Plans larges : la place du Commerce, le fleuriste, le cinéma, le MacDonald, le Kebab, la baraque à frite panini, les cafés,…la FNAC, elle assise sur les marches, le visage dans les mains, les coudes dans les genoux. Elle est arrivée en avance. Il avance vers elle d'un pas sûr, conquérant. Ils s’étaient donné rendez-vous devant la FNAC. En l'attendant elle est allée chercher le programme du Gaumont juste à côté. Rien de bien terrible ce mois-ci, beaucoup de films estivaux : Camping entre autres. Cela lui permit d'engager la conversation. Elle agite mollement son programme avec un air dépité.
- Il ne passe pas grand chose d'intéressant cette semaine
- Oh, ne t'en fais pas, on ira prendre celui du Katorza: il passe les films en VO.
Pour commencer, il l'emmène au passage Pommeray. L'endroit lui rappelle quelque chose. Intermède: on peut reconnaître une scène de Lola, extraite du film de Jacques Demy, où l’héroine gravit les marches de l'escalier de bois. Raccord de Lola à l'image de Noémie, éblouie devant les statues et la voûte travaillée du passage.
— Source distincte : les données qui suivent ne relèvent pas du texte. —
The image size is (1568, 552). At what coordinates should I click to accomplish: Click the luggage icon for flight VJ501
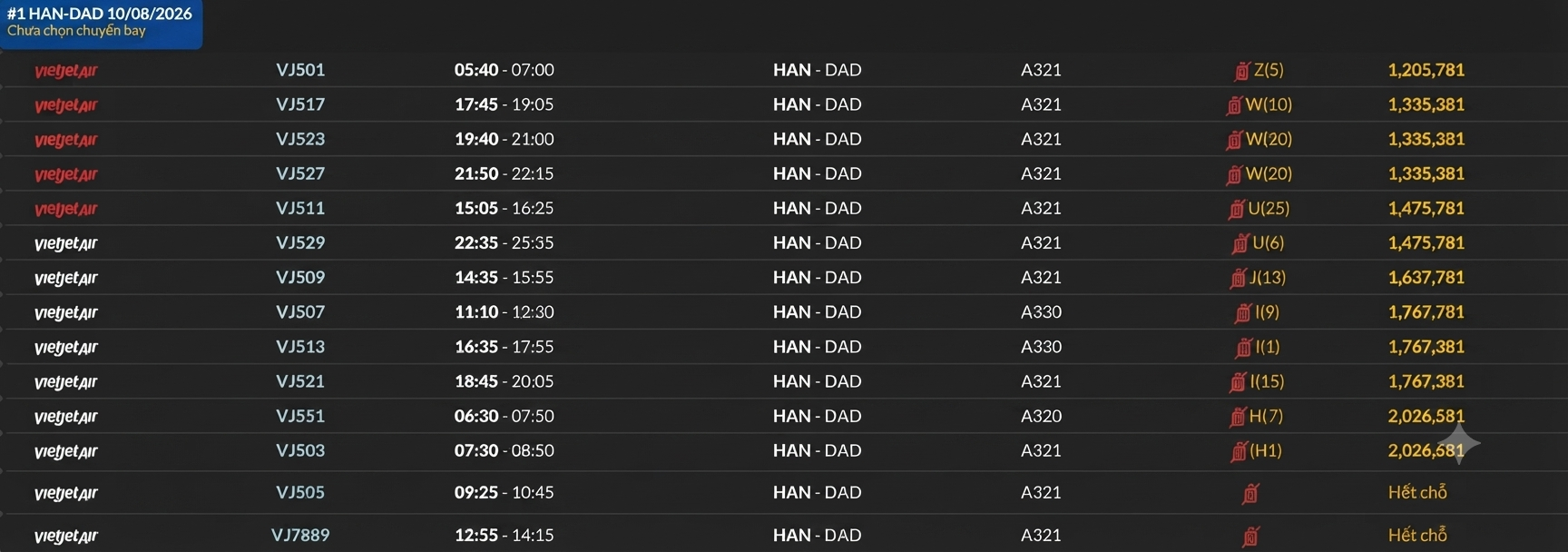point(1242,71)
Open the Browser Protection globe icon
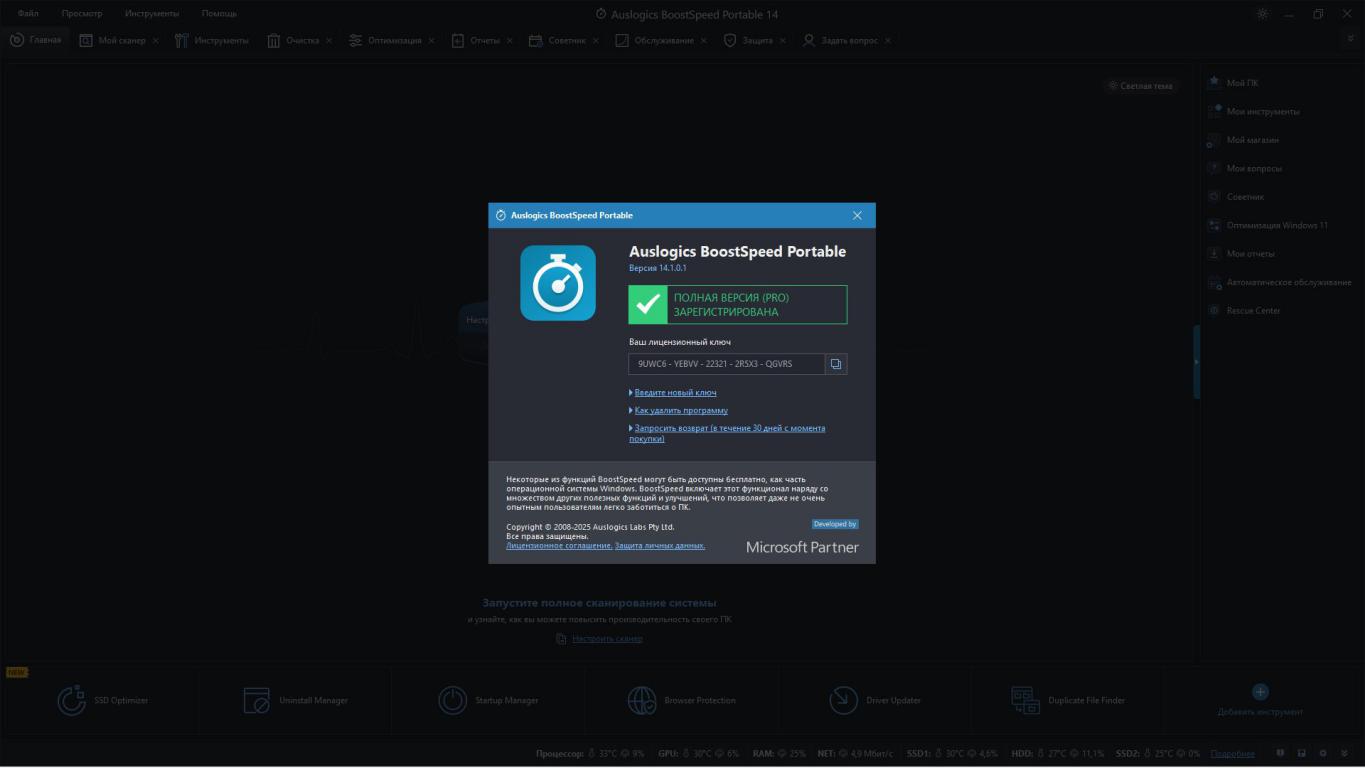Image resolution: width=1365 pixels, height=768 pixels. (x=642, y=700)
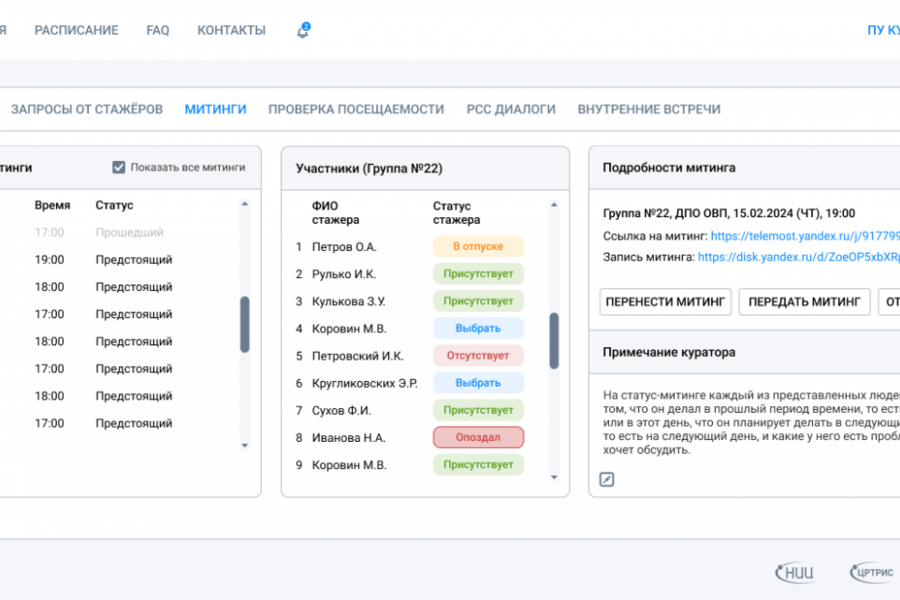The width and height of the screenshot is (900, 600).
Task: Click the pencil icon to edit curator's note
Action: point(605,479)
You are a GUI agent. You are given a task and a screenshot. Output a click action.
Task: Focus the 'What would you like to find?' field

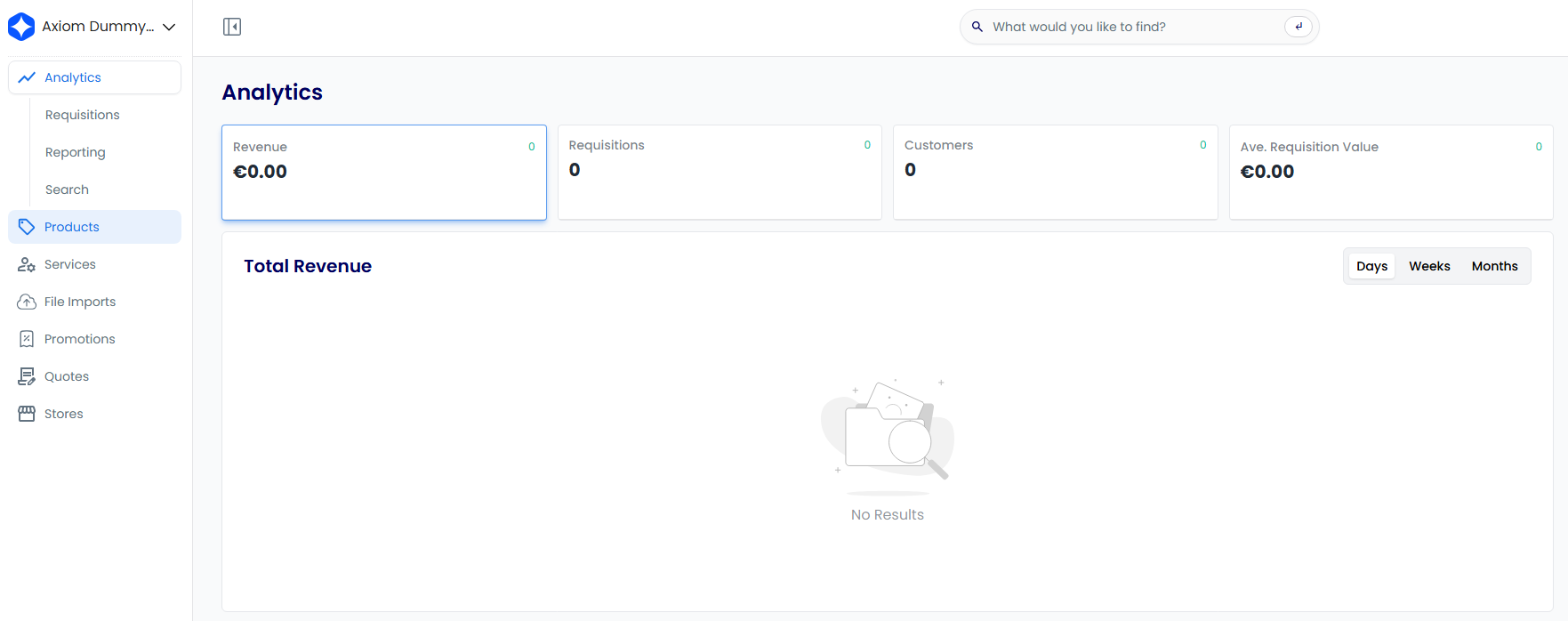[1130, 27]
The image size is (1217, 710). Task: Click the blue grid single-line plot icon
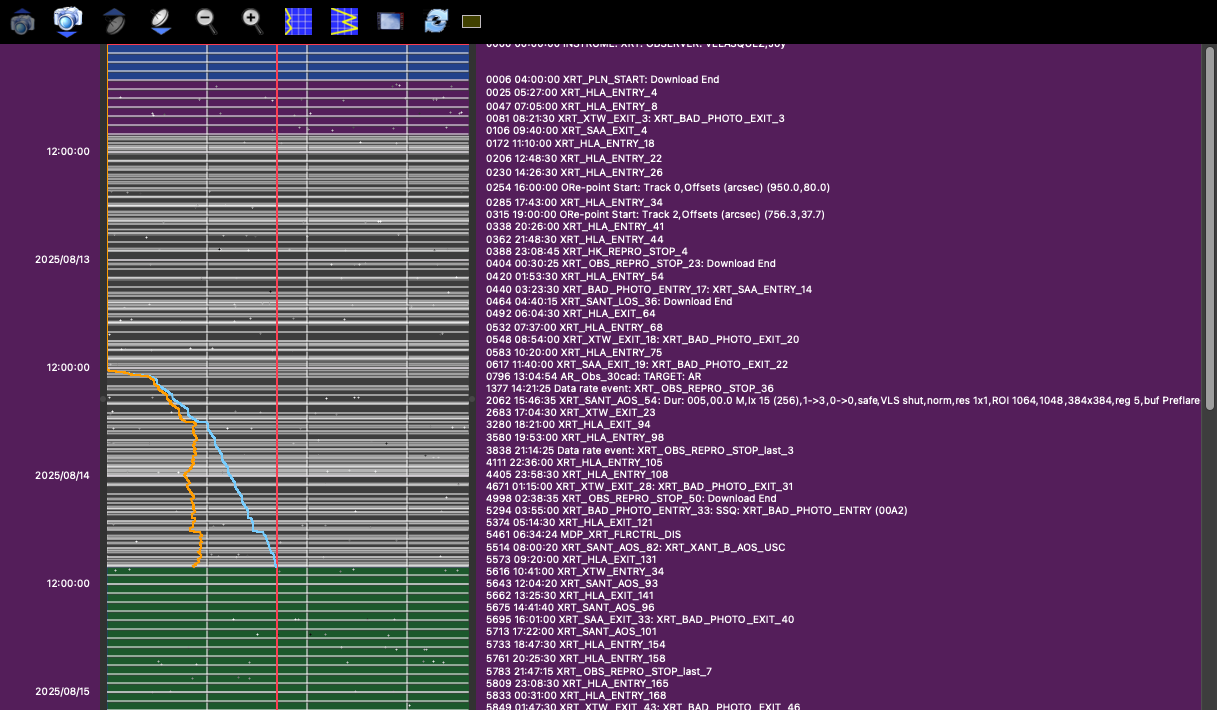tap(299, 21)
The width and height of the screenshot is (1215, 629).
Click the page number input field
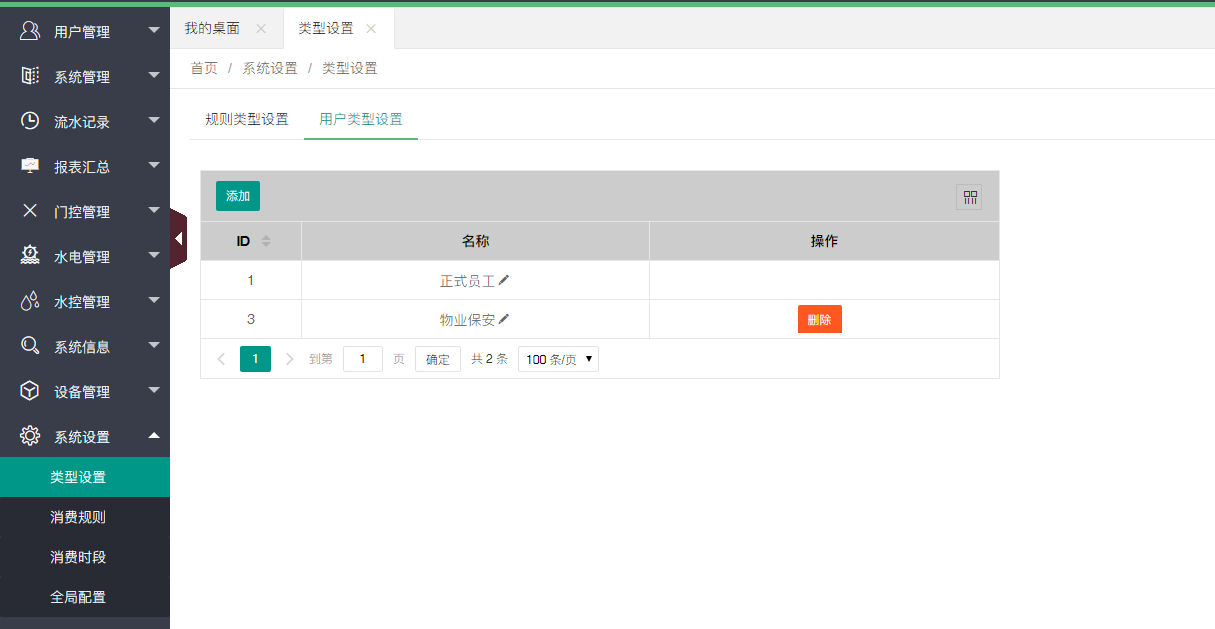pos(362,359)
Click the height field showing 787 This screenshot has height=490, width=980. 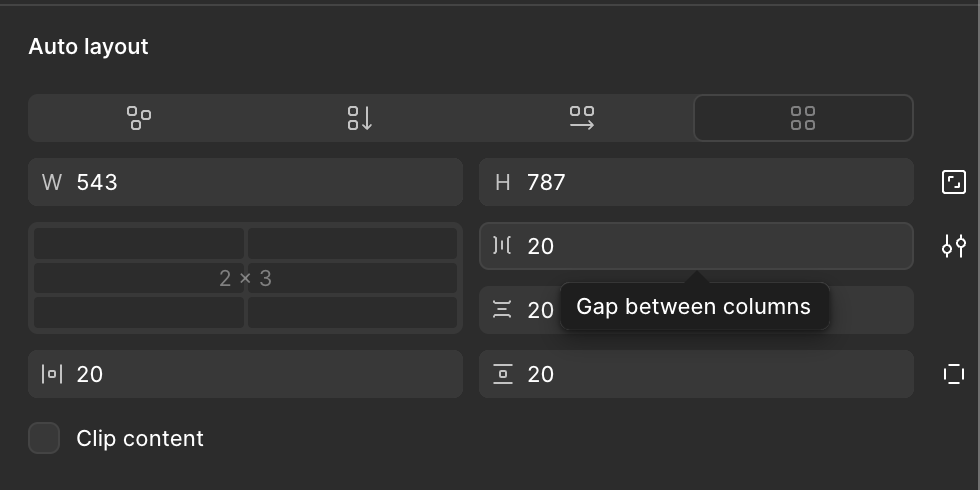(696, 182)
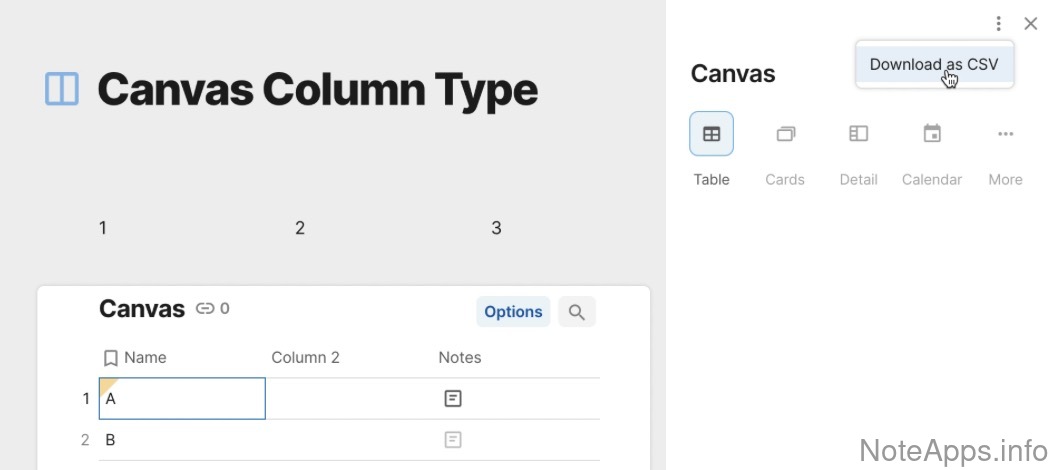Viewport: 1050px width, 470px height.
Task: Click the Name column header
Action: (145, 358)
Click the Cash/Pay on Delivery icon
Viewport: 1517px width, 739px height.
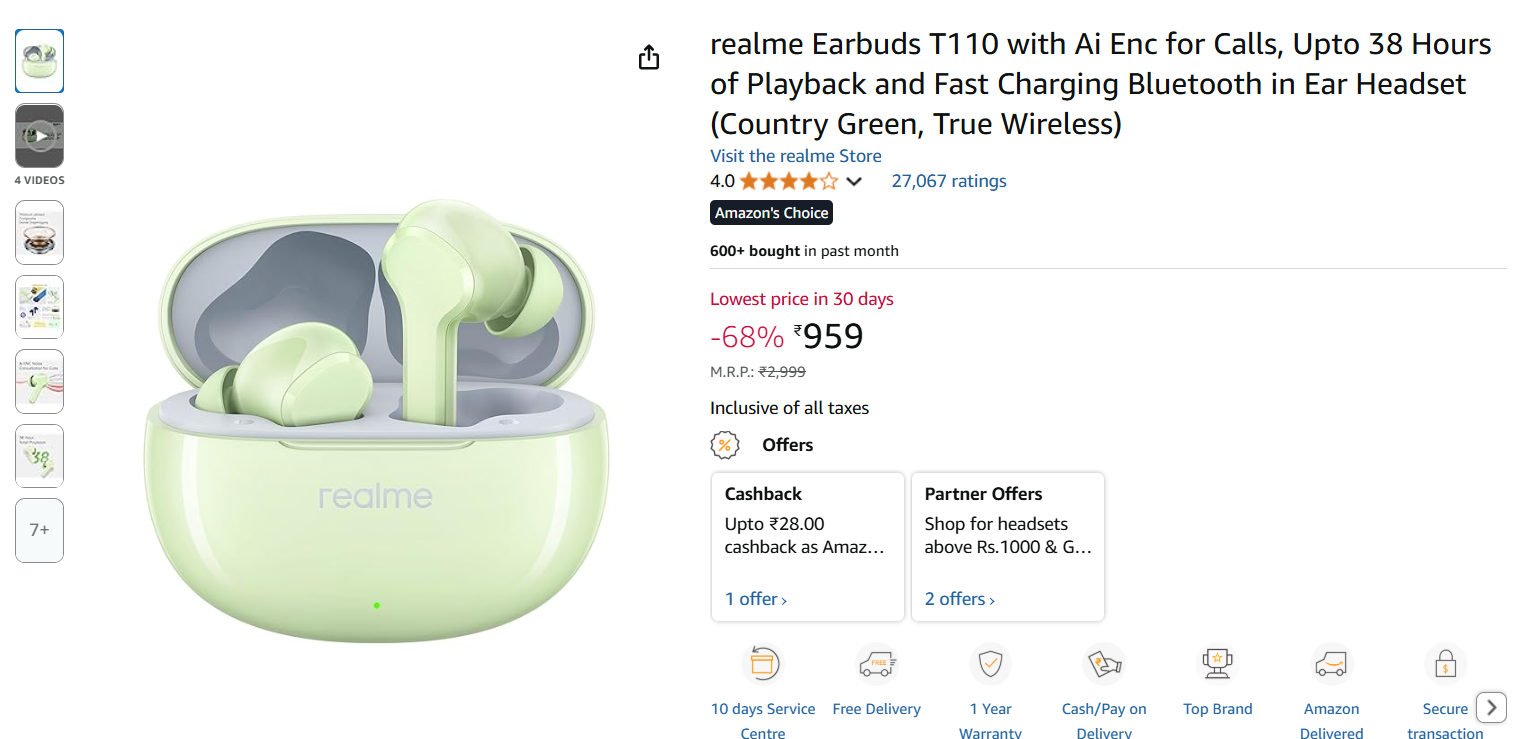point(1104,664)
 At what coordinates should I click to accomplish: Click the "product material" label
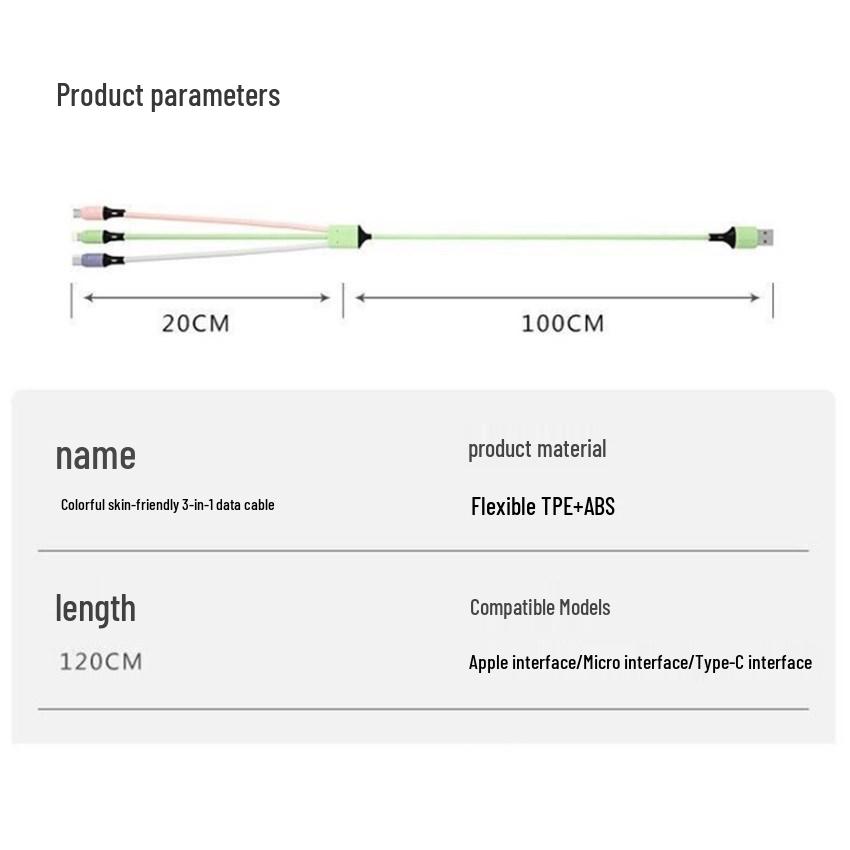(x=537, y=449)
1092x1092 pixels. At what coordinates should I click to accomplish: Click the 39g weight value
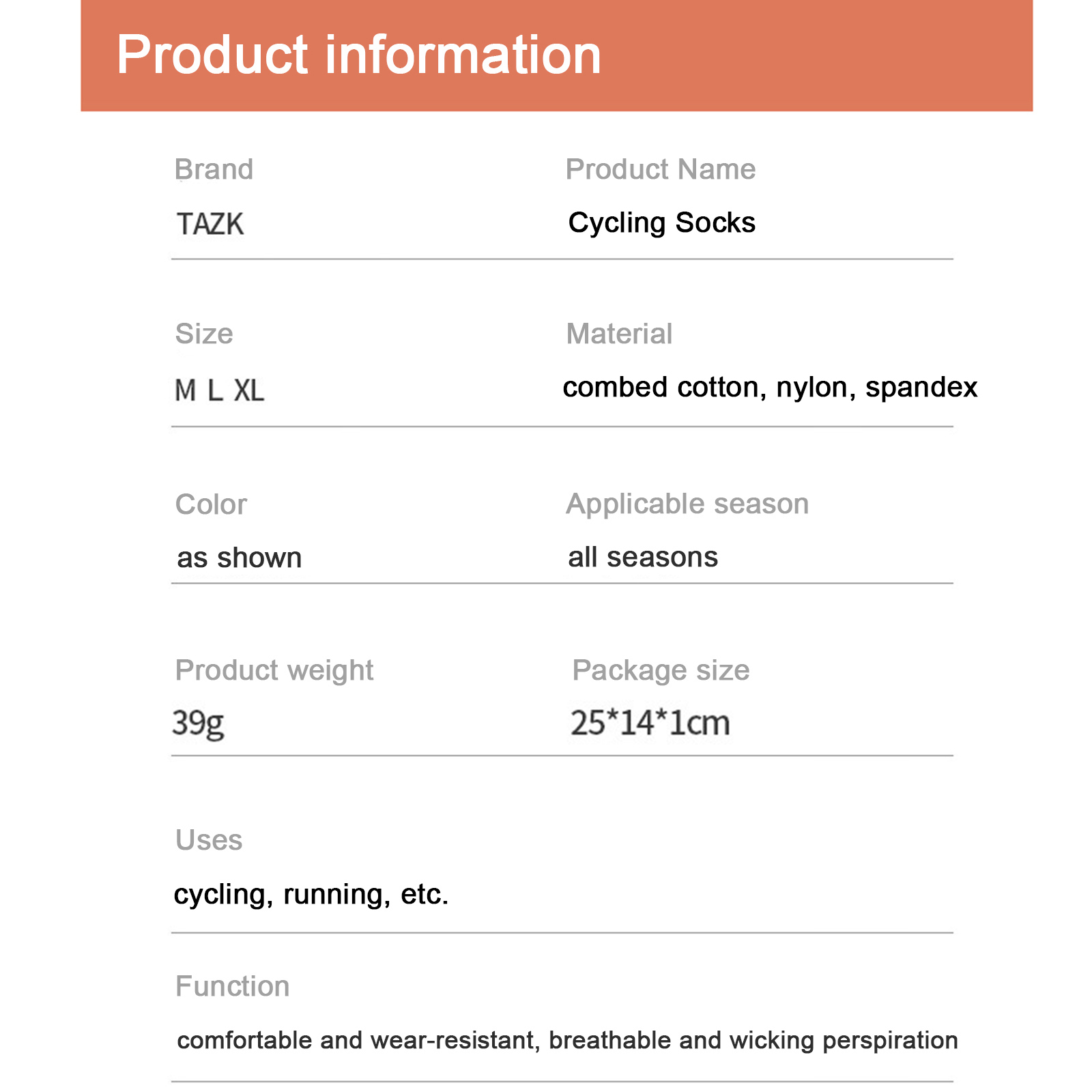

Plans successifs, larges puis rapprochés voire serrés : ils sont place Graslin, face au théâtre, assis à la terrasse du prestigieux café La Cigale ; ils pique-niquent à l'île de Versailles dans l'atmosphère apaisante du jardin japonais ; ils marchent le long de la promenade qui borde les eaux de l'Erdre ; ils font la tournée des bars ; ils sont au parc de Procé : ils observent les couples qui y viennent avec leurs enfants le mercredi ou le dimanche après-midi ; ils sont au cinéma ; ils se rendent à des expositions ; ils partagent leur goûts, leurs points de vue, soulignent leurs différences ; ils s'achètent une glace à la Fraiseraie, la rue est pleine de musique, un accordéon, une flûte irlandaise, un harmonica, une bombarde, une guitare, et toujours ce béret, cette casquette, ce verre en plastique, cette petite boîte rouillée devant, tendus vers le ciel. Il jette une pièce, elle l'imite. Ils aiment ces airs de guinguette, ils se croient dans Amélie Poulain,. Ils sont au cœur d'un film dont ils sont les acteurs. Ils jouent, ils plaisantent, ils se taquinent. Ils sont de plus en plus complices, de plus en plus proches. Il l'emmène voir la Cathédrale, le Jardin des Plantes, le Musée des beaux arts. Il l'emmène déjeuner dans un restaurant à l’atmosphère joviale. Panoramique de la salle : ambiance taverne bretonne, murs de pierre grise, grosses poutres ébréchées au plafond, plan serré sur la serveuse bien en chair, enveloppée d’un tablier blanc et aux cheveux repliés. Ils prennent une table pour deux dans un coin de la salle, ils examinent le menu et font leur commande. Fondus enchaînés : on voit les assiettes arriver, se vider progressivement, gros plan sur leurs visages épanouis, leurs yeux rieurs, leurs mains qui se frôlent sur la nappe vichy. Arrive le dessert. Le téléphone d’Antoine sonne. Il s’excuse, se lève et sort pour ne pas déranger. On la voit qui l’attend, bienheureuse : sa plénitude est manifeste, mais elle semble un peu inquiète : elle triture machinalement sa serviette. Il revient, le visage décomposé, les yeux dans la vide. Il s’assoit l’air grave.
- J’ai une mauvaise nouvelle.
Il vient d’être contacté à propos d’une offre d’emploi pour laquelle il avait postulé quelques mois auparavant. La personne qui occupait le poste venait d’avoir un grave accident. Il était appelé d’urgence pour prendre sa place, ou ce serait quelqu’un d’autre.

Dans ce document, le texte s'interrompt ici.